Winther backs this assessment. “Most people think we’ve always been good friends but that’s not accurate," he says. "We’ve worked hard to get to this situation.”
Both hope that Haredim will see the movie. “From my experience with this community, there’s an enormous chance,” says Zuria. “After the premiere at the Jerusalem Film Festival, a Haredi mother who was formerly secular told me that her children had also been abused and she had to fight this in her own family and she was paying a heavy price for it. It’s a very interesting and intelligent community and I admire it. The men especially; I see they are very witty and have a lot of humor and cynicism and sarcasm. Aside from that, they are enormously interested in how they are represented outside. For example, someone videoed “Soreret” in the theater and within a day or two it had some 100,000 views on YouTube. There’s a greater chance that a Haredi audience will see the film than viewers in Ramat Aviv.”

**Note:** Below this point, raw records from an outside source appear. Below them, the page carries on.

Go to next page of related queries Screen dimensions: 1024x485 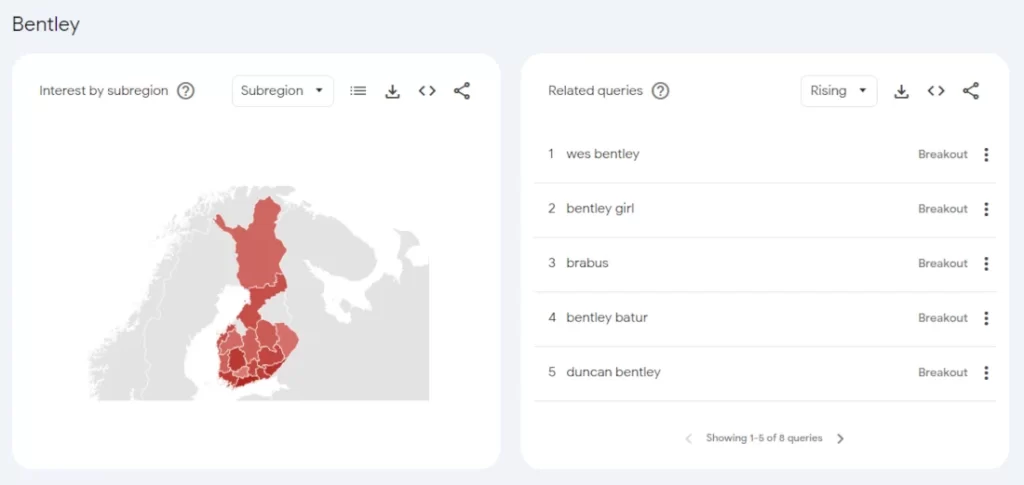(x=840, y=438)
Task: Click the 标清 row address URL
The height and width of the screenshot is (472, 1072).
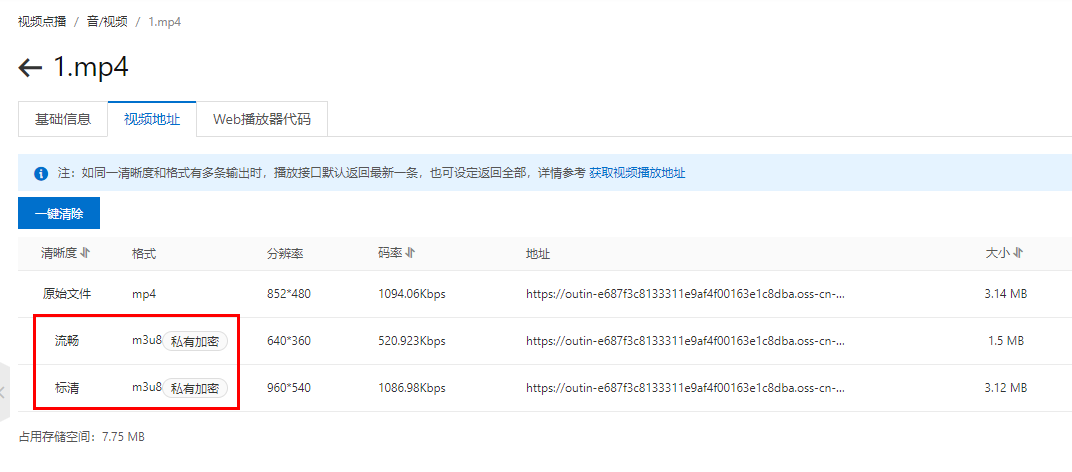Action: tap(686, 388)
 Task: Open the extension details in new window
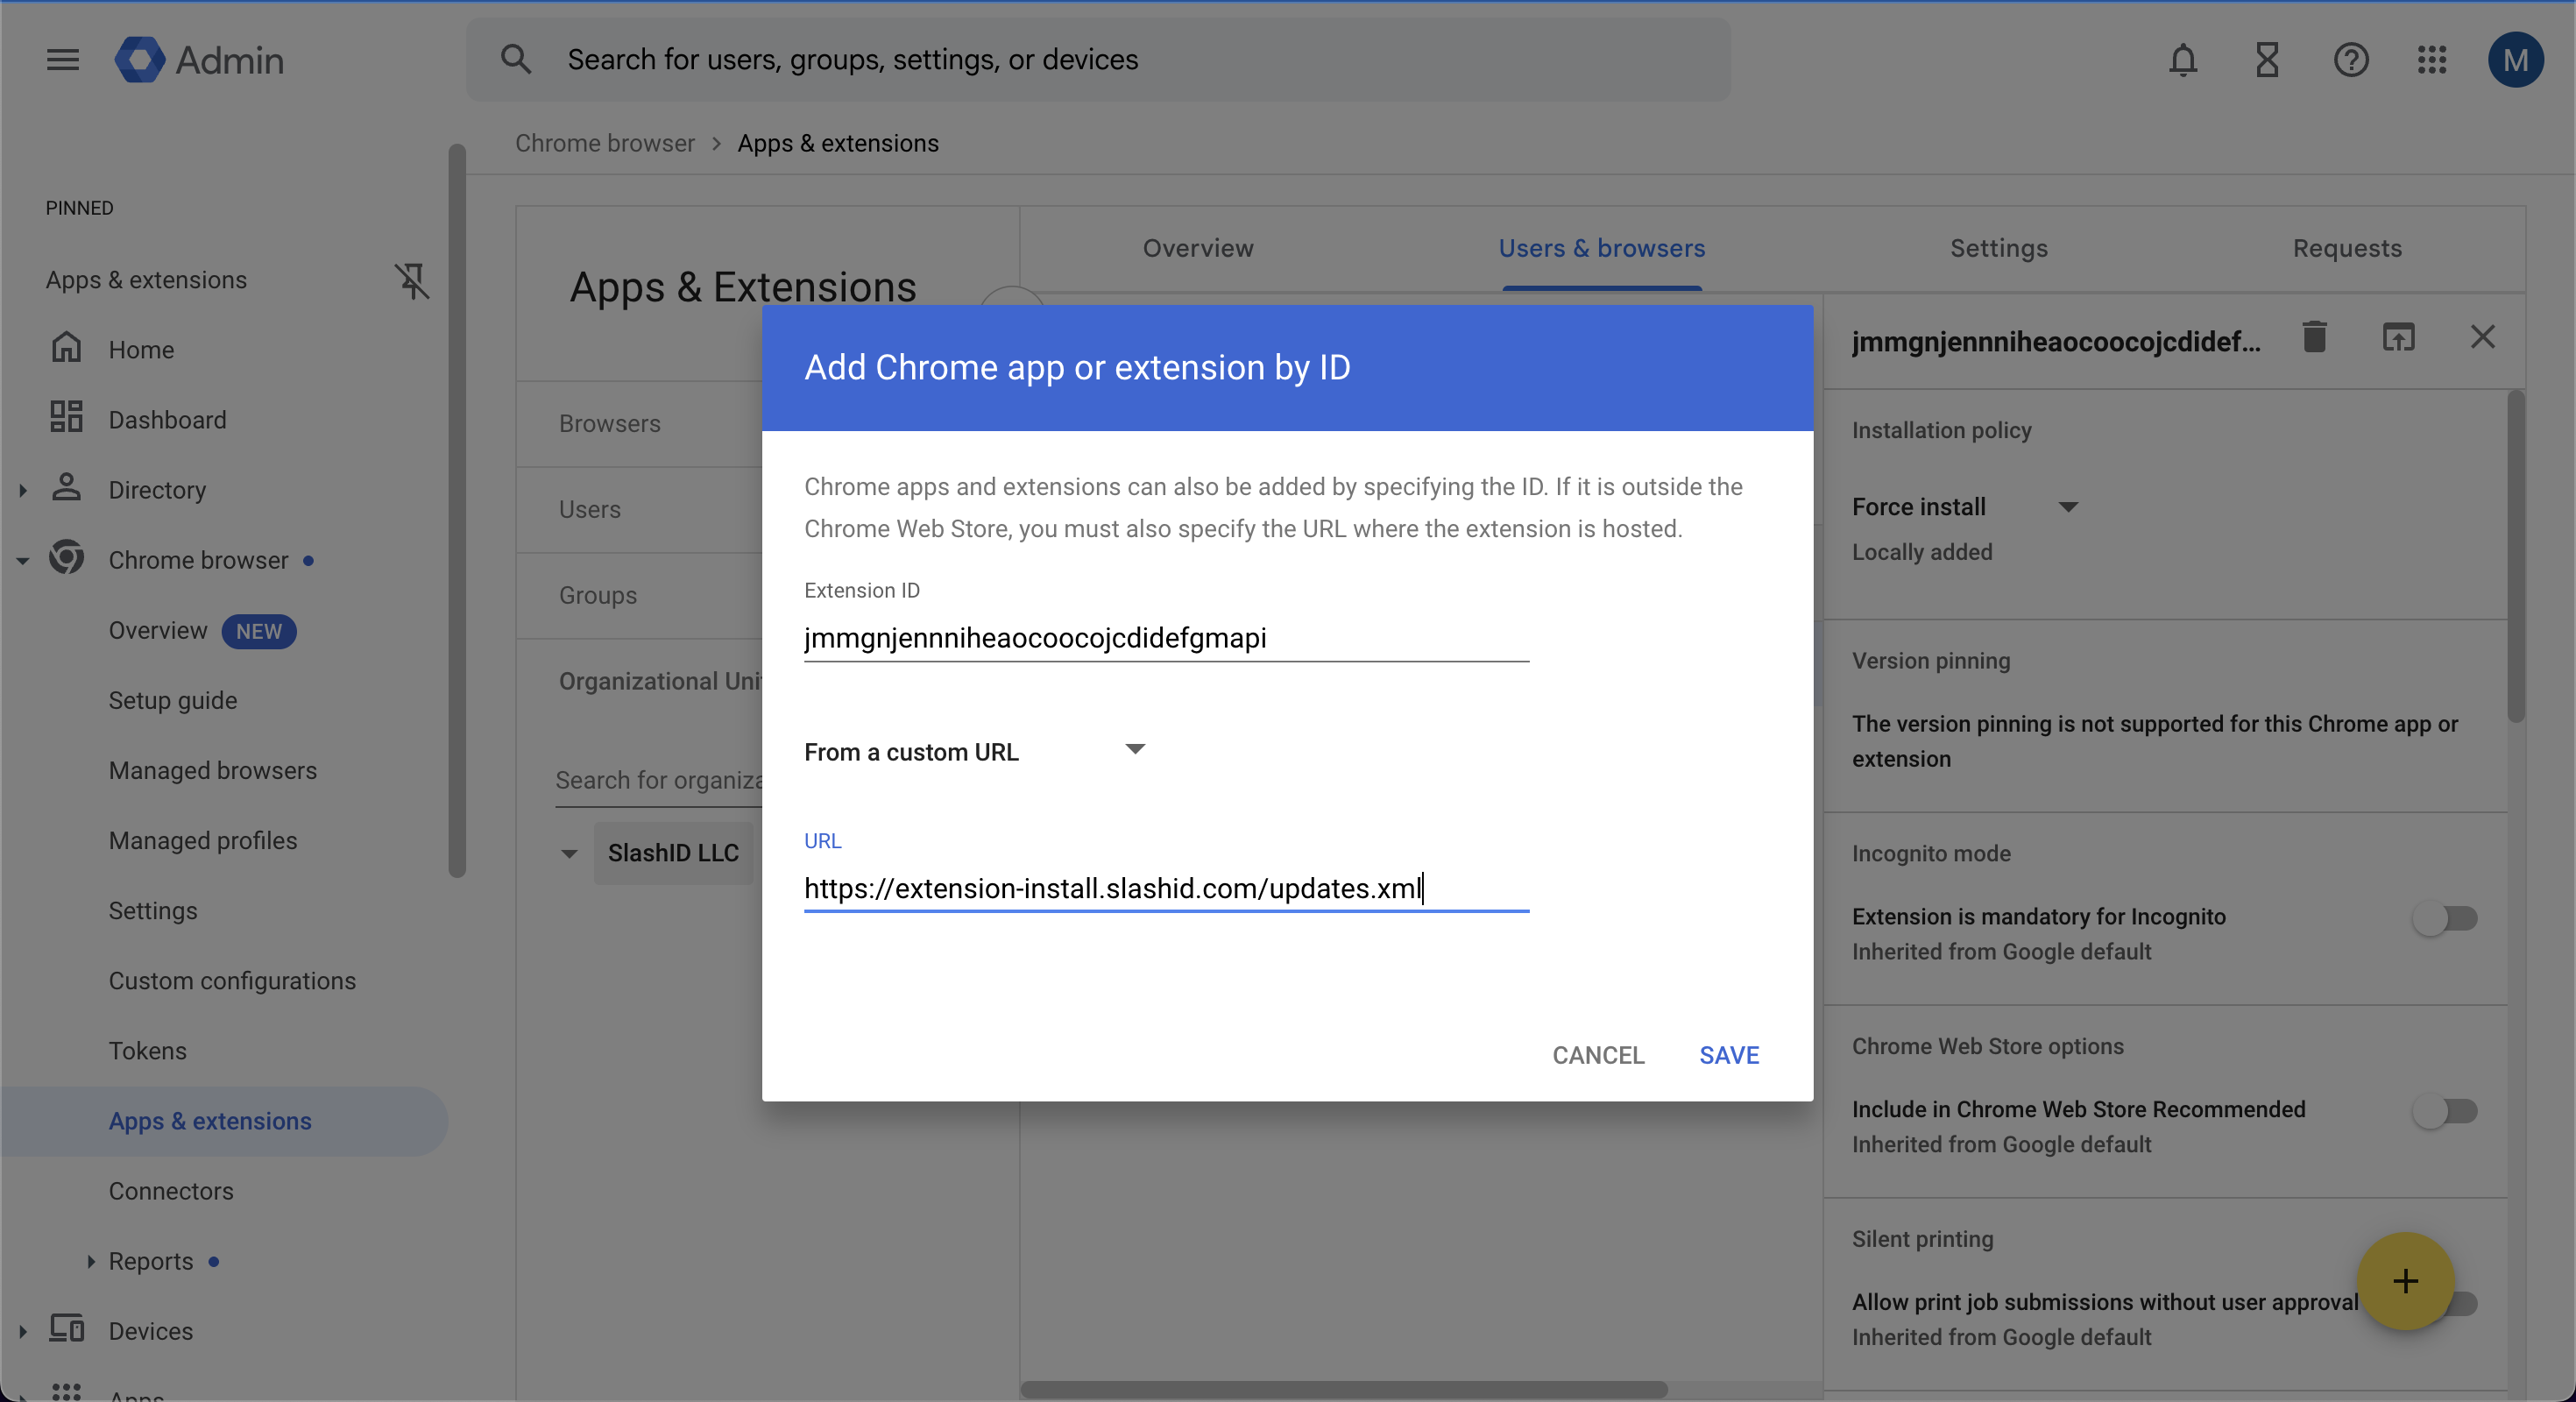coord(2399,337)
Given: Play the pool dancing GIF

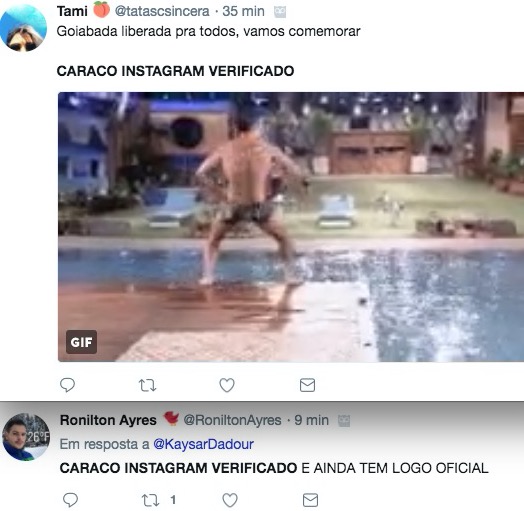Looking at the screenshot, I should coord(291,227).
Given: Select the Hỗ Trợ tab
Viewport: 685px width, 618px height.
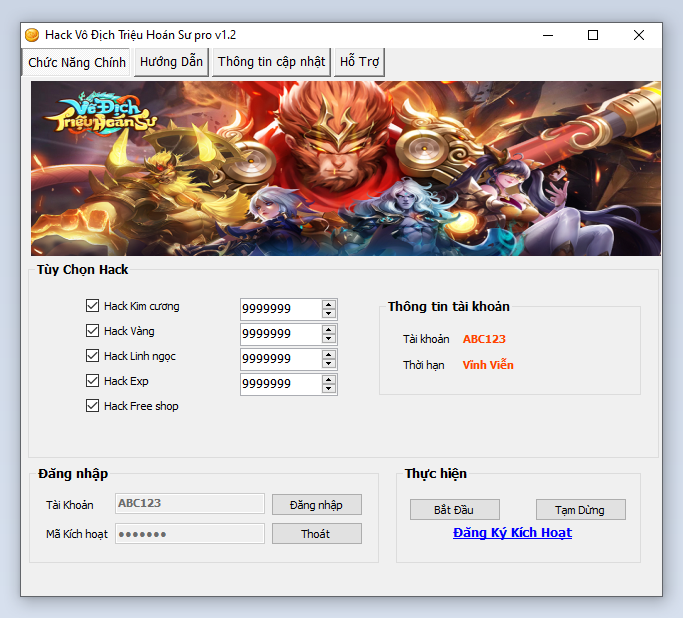Looking at the screenshot, I should (359, 62).
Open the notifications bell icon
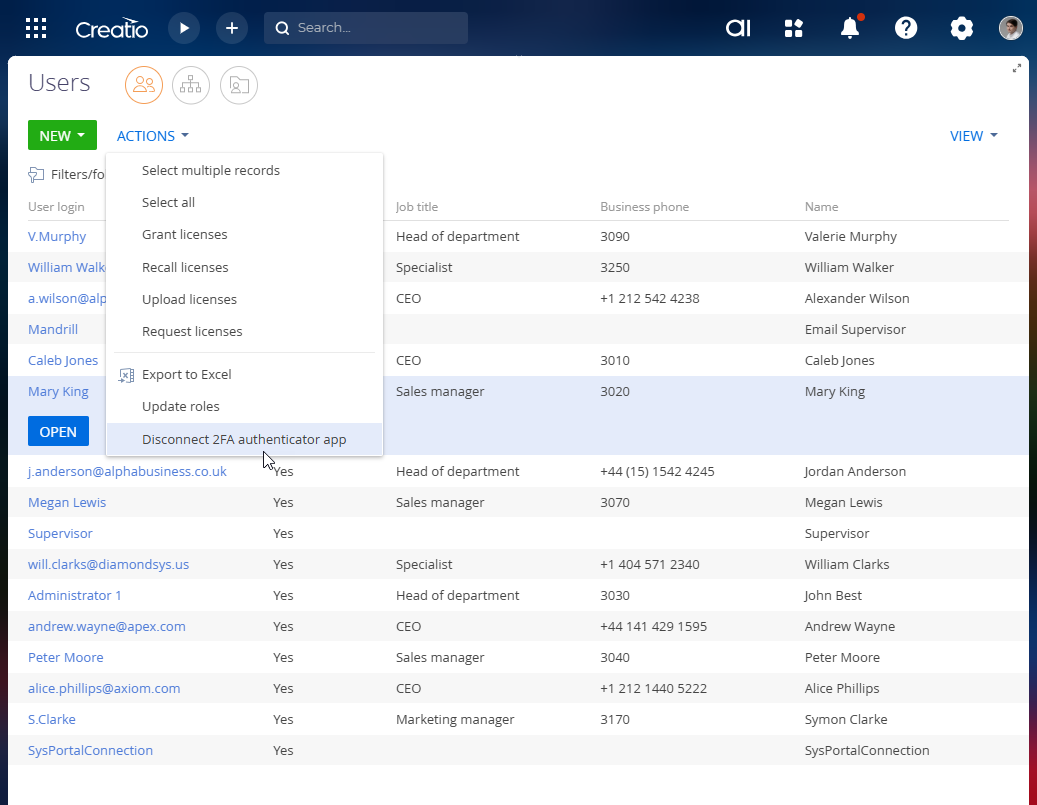The height and width of the screenshot is (805, 1037). coord(850,28)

She believes the pedophilia problem will stop the minute that mothers get their power back. “After all, you can’t continue to just abandon children," she says. "I’m going to say something a little more anarchist: I don’t necessarily want to rely on the state mechanisms. If there will arise a more effective mechanism for dealing with abuse and violence, that would be great. If the Haredi community could prove that it has an alternative mechanism for dealing with this problem, it would be excellent. Maybe we could even learn from it. But that’s not the situation. All the research we did showed the opposite.”
Winther adds: “We also like to create a situation in which going to the police would be more worthwhile. After all, Meir, the main character, went to the police and to this day he hasn’t received any compensation. There’s a lot of work to be done in treating and rehabilitating victims. The main pedophile who assaulted Meir was caught once by the [Haredi] modesty patrol, which got him by the balls and threatened him. So for a week he didn’t come to the mikveh, and after a week he was back at the mikveh, and everything repeated itself.”